> **PROBLEM REQUIREMENTS**
Only the text belongs in the copy. Transcribe the data exactly and drop any pictures.

> **INPUT DATA**
- - -

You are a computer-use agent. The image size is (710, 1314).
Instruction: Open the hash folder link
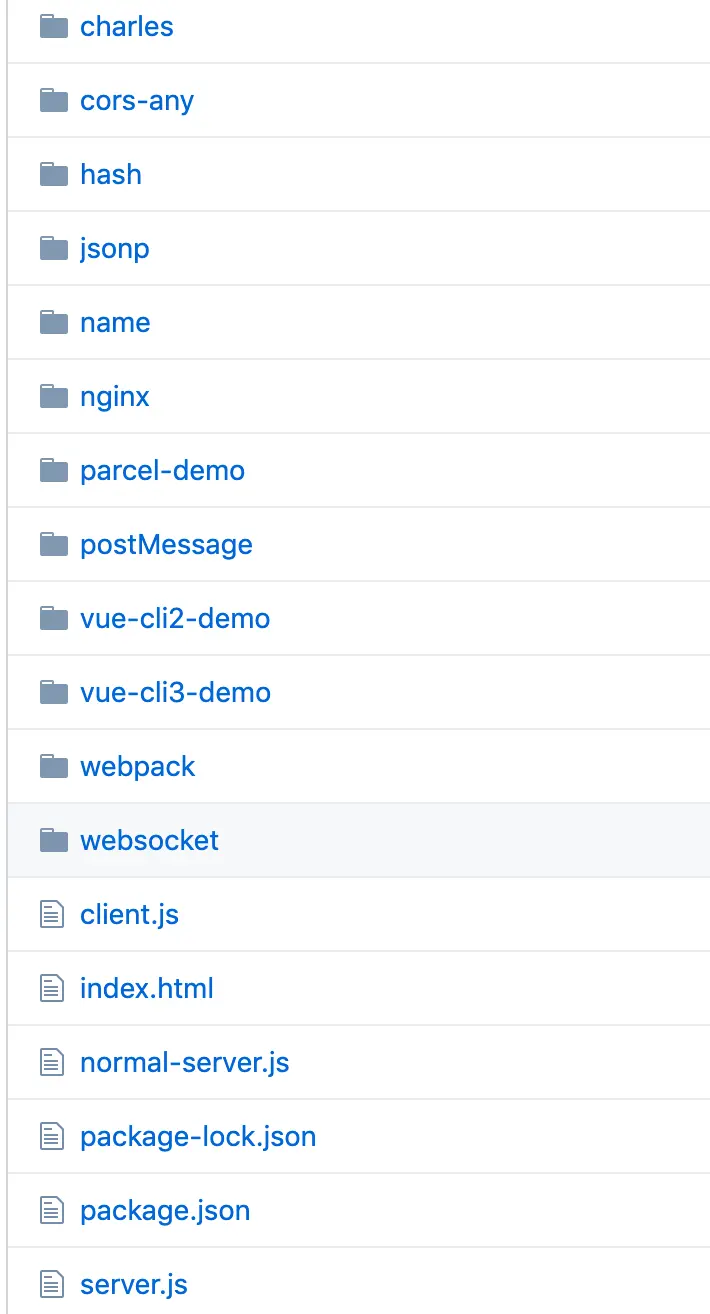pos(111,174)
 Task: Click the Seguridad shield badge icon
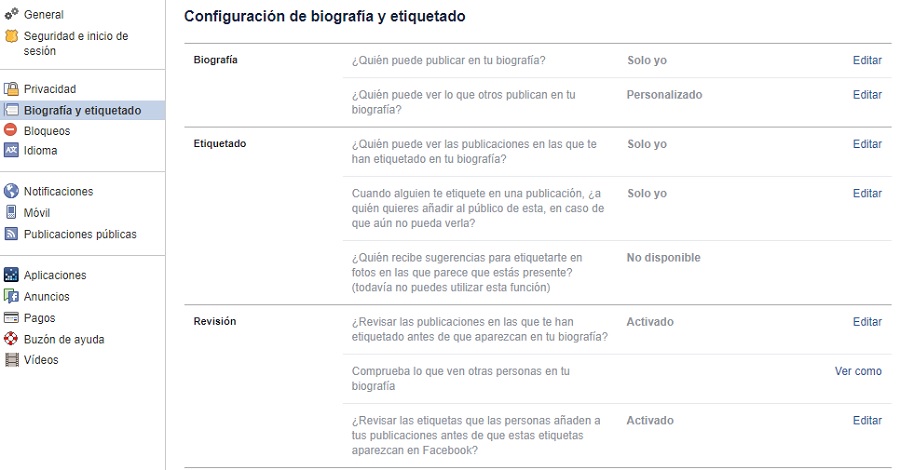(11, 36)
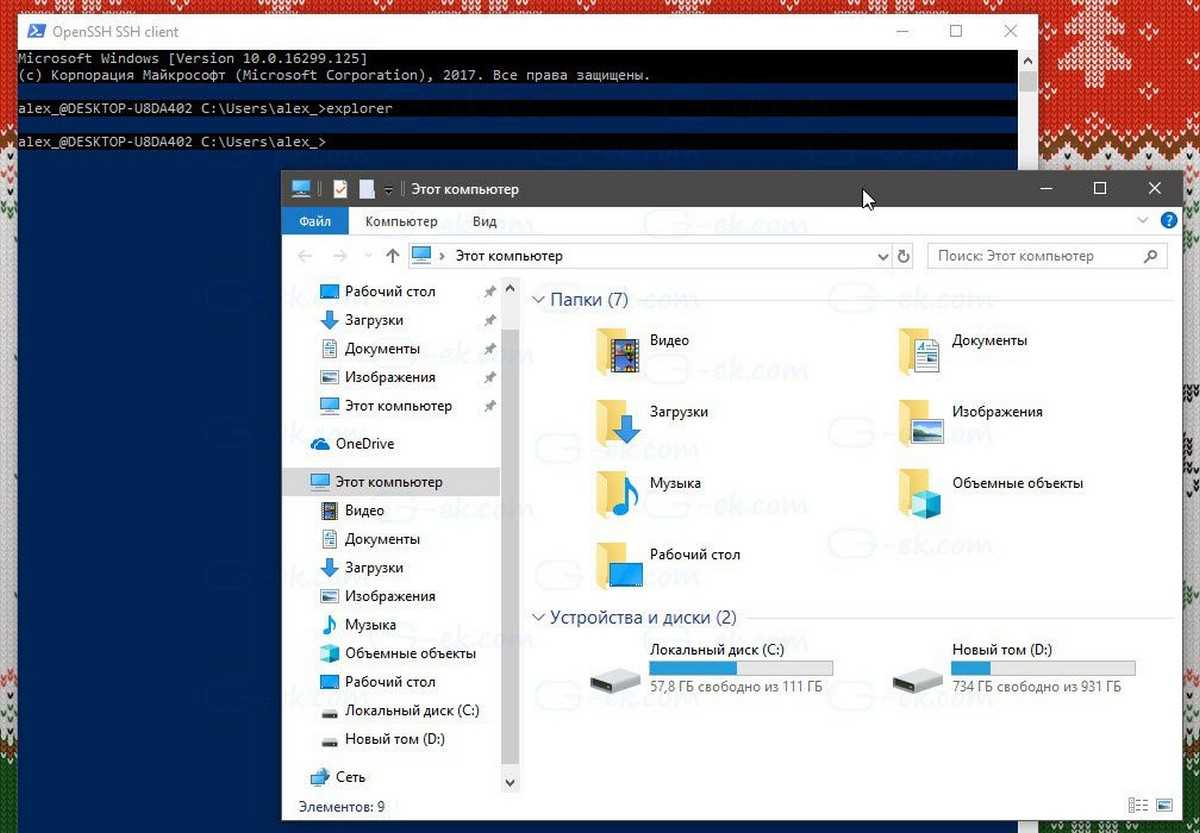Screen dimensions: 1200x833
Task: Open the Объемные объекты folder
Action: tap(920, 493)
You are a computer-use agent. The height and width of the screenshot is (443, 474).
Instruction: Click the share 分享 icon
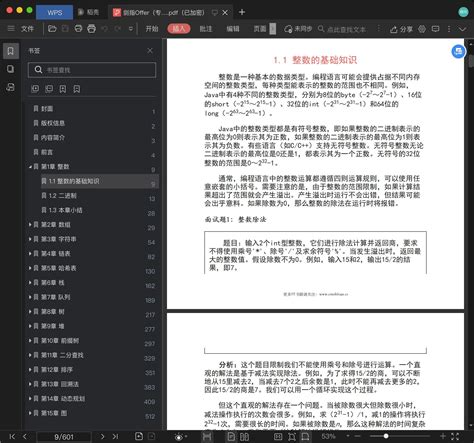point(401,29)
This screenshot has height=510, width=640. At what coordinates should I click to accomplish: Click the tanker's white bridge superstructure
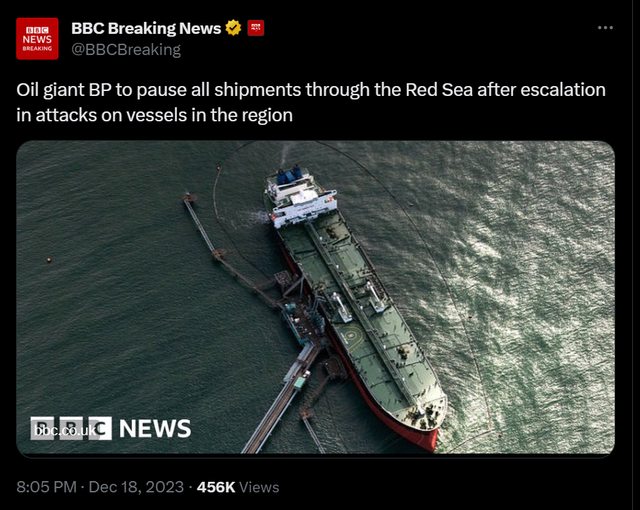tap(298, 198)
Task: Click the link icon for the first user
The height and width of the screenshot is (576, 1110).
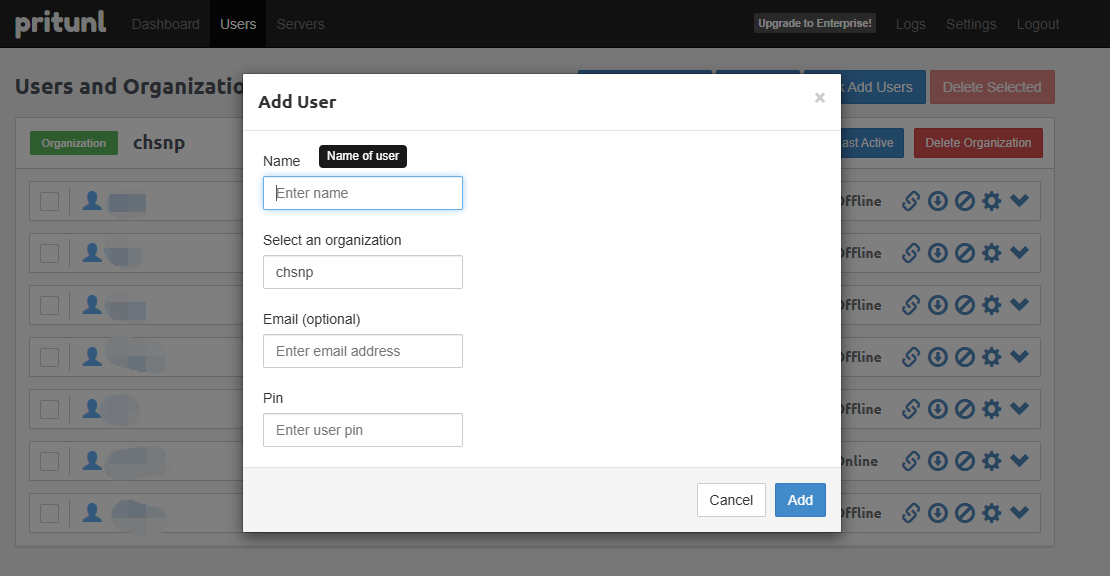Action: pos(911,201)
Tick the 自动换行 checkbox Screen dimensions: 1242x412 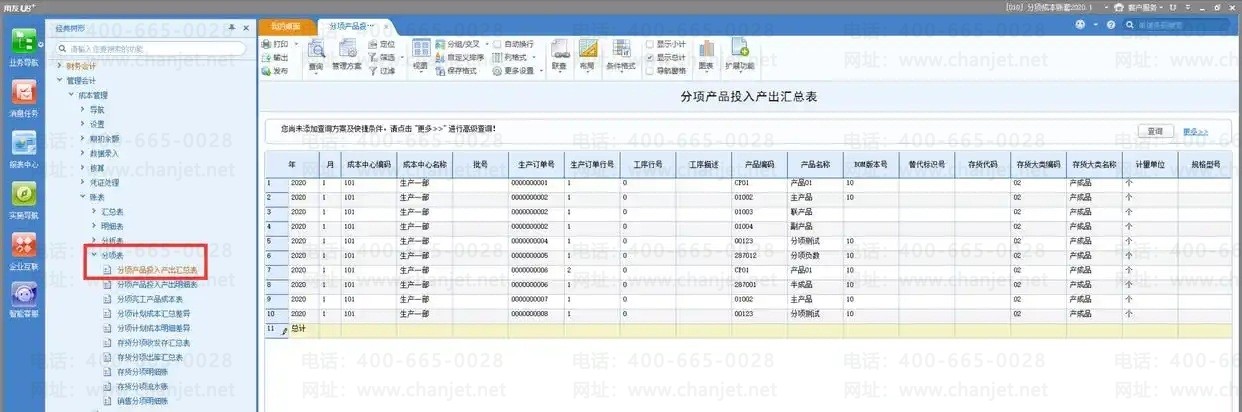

- - -

> **EXERCISE OUTPUT**
You are a computer-use agent. The image size is (710, 1314).
Instruction: Open the hash folder link
pos(111,174)
 Task: Click the Seguridad shield badge icon
(11, 36)
Screen dimensions: 1200x833
Task: Open the Объемные объекты folder
Action: tap(920, 493)
You are a computer-use agent. The height and width of the screenshot is (443, 474).
Instruction: Click the share 分享 icon
point(401,29)
This screenshot has height=510, width=640. At what coordinates should I click to accomplish: Click the tanker's white bridge superstructure
tap(298, 198)
Task: Click the link icon for the first user
The height and width of the screenshot is (576, 1110).
Action: pos(911,201)
Tick the 自动换行 checkbox Screen dimensions: 1242x412 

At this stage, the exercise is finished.